BOM’s can be funny, to find, when you don’t expect them, say you are testing for something in the first column and line of input, then you see the output, as you perceive it to be, but your script didn’t work. Now that is because the BOM’s doesn consist of printable characters, and takes up zero space on screen or in a rendered file.

By the way, here is a commandline tool for setting, listing, and testing the color labels of Finder Files. There is on Carbon, CoreFoundation, Foundation, or Cocoa in it. :slight_smile: It can be downloaded from here and source is included.

Edit
Arggh.

I had forgotten to incorporate the usage of a chosen delimiter for splitting between files, and colors/numbers, now fixed.

Edit++

Removed one more minor bug. Now it really should be stable. :slight_smile:

TIP: Open the file in 8-bit character encoding like CP1252 and when the document starts with “” there is a BOM.

Hello.

cat supsicious.txt |od -cb |head −1

works from the command line.

TextWrangler and BBEdit tells you automatically what encoding the file has. You can just read it on the status-bar at the bottom of the window.

By the way, I’d sure like one of these. :slight_smile:

Hi McUsr and DJ Bazzie Wazzie,

I was thinking about the invisible characters, so need to read the file as string and check if the first 3 characters contains invisible characters.

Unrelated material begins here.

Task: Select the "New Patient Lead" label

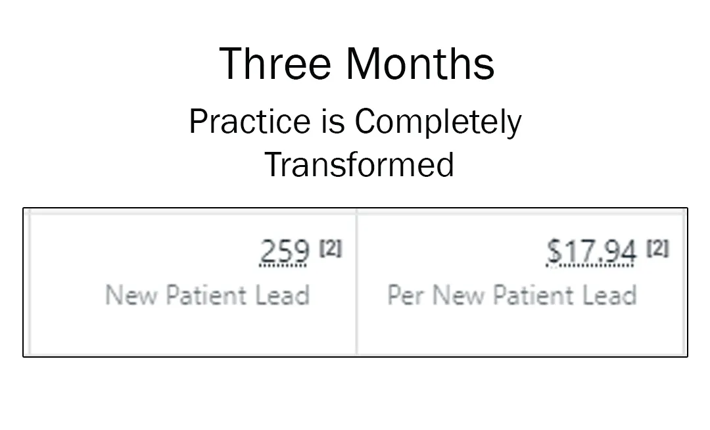Action: point(207,295)
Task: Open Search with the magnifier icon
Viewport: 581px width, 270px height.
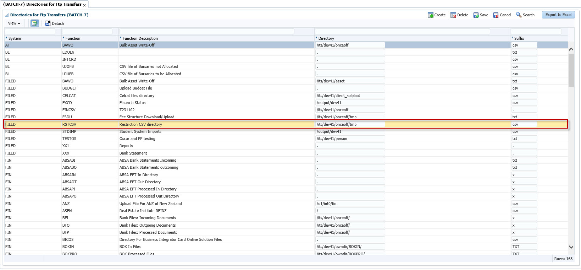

I’ll have to try the other utilities when I get back. Need to build a fence.

Neat time machine! :slight_smile:

Thanks a lot everybody,
kel

p.s. I ended up changing the “.bash_profile” back to what it was and the computer is still working. :slight_smile: I made this same mistake ten years ago. Lesson learned twice. :lol:

Or save your eyes and read as data…

Hi Shane,

I couldn’t remember how to deal with data so tried to count the text with this:

set f to choose file
set t1 to read f as string
--set a to count t1
--set t1 to (character id 0) & t1
--set b to count t1
--{a, b}
set t2 to read f as "utf8"
{count t1, count t2}

It seems to work invisible as well as funny characters. Only problem is you need to read twice.

Is there some way to look at the data and know that there’s a bom?